▶ [WHAT YOU NEED TO DO] Find the word "impedancia" in the listing. Copy out each line where it occurs.

*** INPUT DATA ***

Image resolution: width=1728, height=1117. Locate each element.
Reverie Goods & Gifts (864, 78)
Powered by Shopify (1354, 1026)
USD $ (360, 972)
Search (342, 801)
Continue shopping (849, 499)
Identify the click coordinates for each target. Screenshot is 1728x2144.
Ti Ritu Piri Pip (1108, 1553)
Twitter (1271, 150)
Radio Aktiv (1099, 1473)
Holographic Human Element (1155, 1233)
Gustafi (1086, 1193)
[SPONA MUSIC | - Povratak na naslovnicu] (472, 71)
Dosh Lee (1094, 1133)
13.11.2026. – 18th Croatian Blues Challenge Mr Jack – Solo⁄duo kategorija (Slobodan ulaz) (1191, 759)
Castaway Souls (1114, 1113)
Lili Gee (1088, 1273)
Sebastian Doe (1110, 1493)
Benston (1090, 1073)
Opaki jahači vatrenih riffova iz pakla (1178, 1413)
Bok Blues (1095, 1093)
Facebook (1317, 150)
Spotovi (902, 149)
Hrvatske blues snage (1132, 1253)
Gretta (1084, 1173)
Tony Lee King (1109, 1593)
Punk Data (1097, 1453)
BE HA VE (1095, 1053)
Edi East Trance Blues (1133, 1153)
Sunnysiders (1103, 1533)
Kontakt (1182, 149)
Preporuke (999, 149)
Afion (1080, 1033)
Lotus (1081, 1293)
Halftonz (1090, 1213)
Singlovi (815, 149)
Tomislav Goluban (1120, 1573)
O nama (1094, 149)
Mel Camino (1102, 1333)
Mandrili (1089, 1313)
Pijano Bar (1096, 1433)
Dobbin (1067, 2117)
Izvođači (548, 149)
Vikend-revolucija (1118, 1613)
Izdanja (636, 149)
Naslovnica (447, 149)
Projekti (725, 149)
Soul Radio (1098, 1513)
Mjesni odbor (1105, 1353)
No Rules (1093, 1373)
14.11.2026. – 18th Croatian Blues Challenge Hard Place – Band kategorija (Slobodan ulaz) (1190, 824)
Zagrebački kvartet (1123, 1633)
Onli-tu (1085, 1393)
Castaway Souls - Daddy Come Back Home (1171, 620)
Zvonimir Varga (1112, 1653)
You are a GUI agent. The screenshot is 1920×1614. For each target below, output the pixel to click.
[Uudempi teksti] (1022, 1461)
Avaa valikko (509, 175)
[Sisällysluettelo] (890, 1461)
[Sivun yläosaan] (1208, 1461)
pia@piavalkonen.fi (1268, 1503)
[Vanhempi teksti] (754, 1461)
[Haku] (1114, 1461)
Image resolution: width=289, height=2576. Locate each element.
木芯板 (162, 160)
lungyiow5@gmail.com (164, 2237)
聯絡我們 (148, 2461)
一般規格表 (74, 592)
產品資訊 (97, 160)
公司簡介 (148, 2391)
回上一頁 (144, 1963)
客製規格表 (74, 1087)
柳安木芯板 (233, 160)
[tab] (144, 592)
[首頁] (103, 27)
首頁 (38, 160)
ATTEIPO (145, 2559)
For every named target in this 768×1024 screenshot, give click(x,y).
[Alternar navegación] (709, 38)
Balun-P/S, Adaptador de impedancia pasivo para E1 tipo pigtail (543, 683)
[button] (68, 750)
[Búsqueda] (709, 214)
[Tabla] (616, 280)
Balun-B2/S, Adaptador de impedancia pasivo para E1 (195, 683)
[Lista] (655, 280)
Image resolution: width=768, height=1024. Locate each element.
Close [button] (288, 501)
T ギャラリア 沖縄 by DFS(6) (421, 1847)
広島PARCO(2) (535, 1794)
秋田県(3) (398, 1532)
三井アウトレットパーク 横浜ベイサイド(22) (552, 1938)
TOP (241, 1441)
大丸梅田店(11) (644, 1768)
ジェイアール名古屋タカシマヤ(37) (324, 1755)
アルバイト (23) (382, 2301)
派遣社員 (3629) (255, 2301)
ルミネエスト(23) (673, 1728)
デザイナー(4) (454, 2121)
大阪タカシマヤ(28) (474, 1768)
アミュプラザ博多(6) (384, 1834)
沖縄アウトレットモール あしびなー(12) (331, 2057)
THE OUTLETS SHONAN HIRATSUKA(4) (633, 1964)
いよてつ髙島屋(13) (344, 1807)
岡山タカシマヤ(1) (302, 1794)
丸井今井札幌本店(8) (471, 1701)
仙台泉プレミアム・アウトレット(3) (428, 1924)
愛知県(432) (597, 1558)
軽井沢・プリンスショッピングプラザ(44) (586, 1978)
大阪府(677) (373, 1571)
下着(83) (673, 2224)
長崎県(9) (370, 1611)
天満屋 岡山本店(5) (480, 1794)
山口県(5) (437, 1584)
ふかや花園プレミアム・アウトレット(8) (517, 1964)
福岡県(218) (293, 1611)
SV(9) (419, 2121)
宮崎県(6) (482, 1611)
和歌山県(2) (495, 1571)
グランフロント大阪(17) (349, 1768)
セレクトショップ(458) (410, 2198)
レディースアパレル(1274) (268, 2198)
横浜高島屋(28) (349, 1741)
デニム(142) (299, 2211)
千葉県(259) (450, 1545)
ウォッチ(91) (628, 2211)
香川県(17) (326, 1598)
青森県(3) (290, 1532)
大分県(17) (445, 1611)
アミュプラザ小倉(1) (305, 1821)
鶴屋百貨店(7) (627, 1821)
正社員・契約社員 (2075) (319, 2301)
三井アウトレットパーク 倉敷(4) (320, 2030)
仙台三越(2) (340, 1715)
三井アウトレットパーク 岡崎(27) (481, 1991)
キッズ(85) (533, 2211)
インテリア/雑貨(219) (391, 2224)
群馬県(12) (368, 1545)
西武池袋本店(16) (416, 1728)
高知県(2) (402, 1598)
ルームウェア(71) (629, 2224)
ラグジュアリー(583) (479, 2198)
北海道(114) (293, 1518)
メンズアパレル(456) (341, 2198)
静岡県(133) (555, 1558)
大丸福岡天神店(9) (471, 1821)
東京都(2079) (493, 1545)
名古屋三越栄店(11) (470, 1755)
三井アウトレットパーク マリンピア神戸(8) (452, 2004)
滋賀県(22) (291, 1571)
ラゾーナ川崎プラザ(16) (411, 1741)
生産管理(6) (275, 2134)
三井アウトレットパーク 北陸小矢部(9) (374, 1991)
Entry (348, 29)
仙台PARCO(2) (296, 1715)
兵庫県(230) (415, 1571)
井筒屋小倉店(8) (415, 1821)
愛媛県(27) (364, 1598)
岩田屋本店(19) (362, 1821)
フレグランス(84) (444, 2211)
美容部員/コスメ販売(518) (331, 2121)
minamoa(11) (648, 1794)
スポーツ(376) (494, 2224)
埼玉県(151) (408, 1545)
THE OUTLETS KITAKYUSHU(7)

*** End of INPUT DATA ***

▶ [RESPONSE TO THE EXERCISE]
Balun-P/S, Adaptador de impedancia pasivo para E1 tipo pigtail (543, 683)
Balun-B2/S, Adaptador de impedancia pasivo para E1 (195, 683)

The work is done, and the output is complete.